Pour soutenir cette recherche essentielle, la Banque Scotia s’est engagée à verser 300 000 $ sur trois ans. En tant que commanditaire, la Banque siègera au sein du comité directeur et aura son mot à dire en ce qui concerne les sujets de recherche. 

Cet investissement s’inscrit dans le cadre de ScotiaINSPIRE, une initiative de 500 M$ sur 10 ans visant à développer la résilience économique des groupes défavorisés.

« Les recherches menées par le Conference Board of Canada sur l’immigration et les nouveaux arrivants sont importantes et ont une incidence, relate Maria Saros, vice-présidente et chef mondiale, Impact social. Nous sommes heureux de soutenir son travail et nous espérons que cette initiative contribuera à renforcer le système d’immigration du pays en permettant de mieux comprendre les besoins et les lacunes et qu’elle mettra en évidence ce que les employeurs peuvent faire pour aider les nouveaux arrivants à bien s’intégrer et à s’épanouir au Canada. »
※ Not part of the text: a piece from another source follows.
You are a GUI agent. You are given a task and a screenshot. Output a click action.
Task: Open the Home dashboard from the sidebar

Le but est de faire ressortir des connaissances qui pourront être appliquées par tous les types d’employeurs dans l’ensemble de l’économie canadienne. Le soutien et le financement du Centre proviennent de plusieurs secteurs, dont ceux du tourisme et de la technologie.
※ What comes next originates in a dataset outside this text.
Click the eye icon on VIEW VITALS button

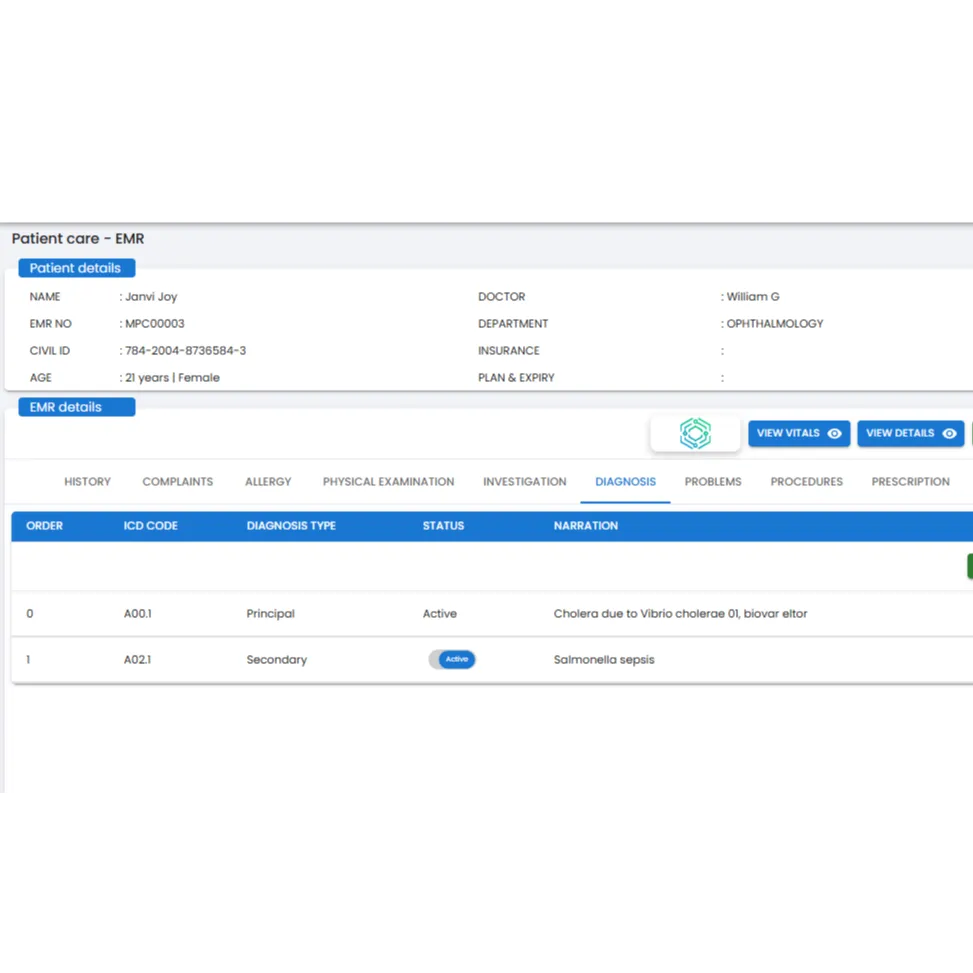pos(835,433)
Le Centre for Business Insights on Immigration a été présenté dans le cadre du Sommet ScotiaINSPIRE portant sur la résilience économique, une conférence tenue à Toronto le 12 mai dernier durant laquelle la question de l’inclusion économique a fait l’objet de séances et a été abordée par divers conférenciers.

Les premières recherches du Centre se concentreront sur les « questions d’ensemble », comme l’indique M. Reeve.

Il s’agit notamment de comparer le bassin de talents aux besoins du marché du travail canadien.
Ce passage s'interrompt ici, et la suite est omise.